→ TASK PROMPT
What is needed here is an exact copy of every entry.

(Collection entries)
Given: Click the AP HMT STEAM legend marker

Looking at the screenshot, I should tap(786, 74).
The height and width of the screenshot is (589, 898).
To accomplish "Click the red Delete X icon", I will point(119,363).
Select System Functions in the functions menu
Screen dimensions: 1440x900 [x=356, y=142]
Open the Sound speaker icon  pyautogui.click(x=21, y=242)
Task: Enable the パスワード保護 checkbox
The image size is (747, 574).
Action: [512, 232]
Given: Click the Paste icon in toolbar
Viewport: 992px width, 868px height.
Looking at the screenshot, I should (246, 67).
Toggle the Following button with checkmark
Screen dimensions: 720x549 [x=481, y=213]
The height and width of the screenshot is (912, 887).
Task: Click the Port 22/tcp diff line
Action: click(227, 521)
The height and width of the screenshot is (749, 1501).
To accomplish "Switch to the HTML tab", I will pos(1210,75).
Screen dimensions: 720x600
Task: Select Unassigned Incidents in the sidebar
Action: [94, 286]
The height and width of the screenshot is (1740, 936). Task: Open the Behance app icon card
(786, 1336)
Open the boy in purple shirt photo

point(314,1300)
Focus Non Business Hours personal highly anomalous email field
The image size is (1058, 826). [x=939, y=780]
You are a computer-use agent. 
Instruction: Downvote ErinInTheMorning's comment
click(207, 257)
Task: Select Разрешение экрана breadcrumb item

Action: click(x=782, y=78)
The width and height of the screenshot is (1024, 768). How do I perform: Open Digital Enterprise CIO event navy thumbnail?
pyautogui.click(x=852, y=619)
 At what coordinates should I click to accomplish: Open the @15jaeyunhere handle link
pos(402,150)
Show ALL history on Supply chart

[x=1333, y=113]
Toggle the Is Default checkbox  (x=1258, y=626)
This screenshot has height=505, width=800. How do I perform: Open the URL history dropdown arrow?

→ TASK RESPONSE
Given: Click the AP HMT STEAM legend marker

Looking at the screenshot, I should tap(786, 74).
The height and width of the screenshot is (589, 898).
To accomplish "Click the red Delete X icon", I will point(119,363).
Select System Functions in the functions menu
Screen dimensions: 1440x900 [x=356, y=142]
Open the Sound speaker icon  pyautogui.click(x=21, y=242)
Task: Enable the パスワード保護 checkbox
The image size is (747, 574).
Action: [512, 232]
Given: Click the Paste icon in toolbar
Viewport: 992px width, 868px height.
Looking at the screenshot, I should (246, 67).
Toggle the Following button with checkmark
Screen dimensions: 720x549 [x=481, y=213]
The height and width of the screenshot is (912, 887).
Task: Click the Port 22/tcp diff line
Action: click(227, 521)
The height and width of the screenshot is (749, 1501).
To accomplish "Switch to the HTML tab", I will pos(1210,75).
Screen dimensions: 720x600
Task: Select Unassigned Incidents in the sidebar
Action: [94, 286]
The height and width of the screenshot is (1740, 936). Task: Open the Behance app icon card
(786, 1336)
Open the boy in purple shirt photo

point(314,1300)
Focus Non Business Hours personal highly anomalous email field
The image size is (1058, 826). [x=939, y=780]
You are a computer-use agent. 
Instruction: Downvote ErinInTheMorning's comment
click(207, 257)
Task: Select Разрешение экрана breadcrumb item

Action: click(x=782, y=78)
The width and height of the screenshot is (1024, 768). How do I perform: Open Digital Enterprise CIO event navy thumbnail?
pyautogui.click(x=852, y=619)
 At what coordinates should I click to accomplish: Open the @15jaeyunhere handle link
pos(402,150)
Show ALL history on Supply chart

[x=1333, y=113]
Toggle the Is Default checkbox  (x=1258, y=626)
This screenshot has height=505, width=800. How do I perform: Open the URL history dropdown arrow?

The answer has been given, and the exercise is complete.